Turn on the TV, and you're bound to see someone who is in active addiction or in recovery. HBO's Girls, Netflix's Loved and CBS' Mom are all exploring addiction story lines. Where maybe 25 years ago, addiction and recovery were taboo topics, now, there are dozens of TV shows, movies, plays and musical acts that are portraying addiction—and recovery.
“The times are changing,” says Harry Haroutunian, physician director of the Professionals Program at the Betty Ford Center and author of Not As Prescribed: Recognizing and Facing Alcohol and Drug Misuse in Older Adults (Hazelden, 2016).
Haroutunian, in a column for The Desert Sun, gives three reasons why:
- Although 12-step programs are based in anonymity, more people, from celebrities to the person next door, are stepping out of the shadows and giving a face to recovery. This is likely due to the fact that people recognize addiction as a disease, not as a moral failing.

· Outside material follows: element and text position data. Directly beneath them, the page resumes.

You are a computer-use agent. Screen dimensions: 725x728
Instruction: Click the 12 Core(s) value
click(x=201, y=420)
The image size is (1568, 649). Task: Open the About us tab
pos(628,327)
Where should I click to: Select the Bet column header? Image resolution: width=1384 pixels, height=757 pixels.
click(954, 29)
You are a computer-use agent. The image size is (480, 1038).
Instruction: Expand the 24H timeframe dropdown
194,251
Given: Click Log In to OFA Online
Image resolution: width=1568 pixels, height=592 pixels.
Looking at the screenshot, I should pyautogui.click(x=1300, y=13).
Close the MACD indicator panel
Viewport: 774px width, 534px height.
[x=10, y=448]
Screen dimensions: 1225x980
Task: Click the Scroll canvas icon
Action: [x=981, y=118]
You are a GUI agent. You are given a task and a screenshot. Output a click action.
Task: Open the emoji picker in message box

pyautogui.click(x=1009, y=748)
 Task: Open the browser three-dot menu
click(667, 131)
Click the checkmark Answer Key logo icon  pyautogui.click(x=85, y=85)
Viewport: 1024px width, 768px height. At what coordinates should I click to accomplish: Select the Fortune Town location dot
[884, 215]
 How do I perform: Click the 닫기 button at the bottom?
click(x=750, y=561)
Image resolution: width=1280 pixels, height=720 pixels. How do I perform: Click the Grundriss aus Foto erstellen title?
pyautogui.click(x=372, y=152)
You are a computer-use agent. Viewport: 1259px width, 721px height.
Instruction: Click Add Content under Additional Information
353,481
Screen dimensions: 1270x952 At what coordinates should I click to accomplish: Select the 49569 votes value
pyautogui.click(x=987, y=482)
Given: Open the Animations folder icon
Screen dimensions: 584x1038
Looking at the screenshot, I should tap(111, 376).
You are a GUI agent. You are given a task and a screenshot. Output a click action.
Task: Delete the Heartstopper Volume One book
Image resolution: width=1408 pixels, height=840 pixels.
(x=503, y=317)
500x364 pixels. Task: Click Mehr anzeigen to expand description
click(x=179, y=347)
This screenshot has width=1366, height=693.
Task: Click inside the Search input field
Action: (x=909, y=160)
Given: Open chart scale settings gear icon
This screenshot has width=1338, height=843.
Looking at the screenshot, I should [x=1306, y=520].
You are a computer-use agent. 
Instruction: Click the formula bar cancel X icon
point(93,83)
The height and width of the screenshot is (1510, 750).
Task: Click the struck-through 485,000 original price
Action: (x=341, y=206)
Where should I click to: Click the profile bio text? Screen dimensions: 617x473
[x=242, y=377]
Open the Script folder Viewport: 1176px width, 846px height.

- Addiction story lines can be quite dramatic. However, so can recovery. And the entertainment value isn't lost on Hollywood. “A growing number of producers, directors, writers and actors embrace their recovery—and now aren’t afraid to admit to the world that alcohol and other drugs were problematic for them and, in fact, may have ruined their lives,” Haroutunian says. “They yearn to share the types of miracles that recovery brings into their lives.”
- Recovery teaches people to be better. “Recovery doesn’t end conflicts but shows us how to get through them,” Haroutunian says. “Recovery doesn’t instantly instill trust but shows us how we earn it back. Recovery doesn’t give us a perfect personality but helps us identify where and when we’re falling short.”
With more media where recovery is the major theme, more people will see recovery as being normal and cool, Haroutunian says.
“It’s cooler to show up and function and engage, rather than to harm one’s self and others,” he says “Imagine that. Now imagine what might happen in generations to come.”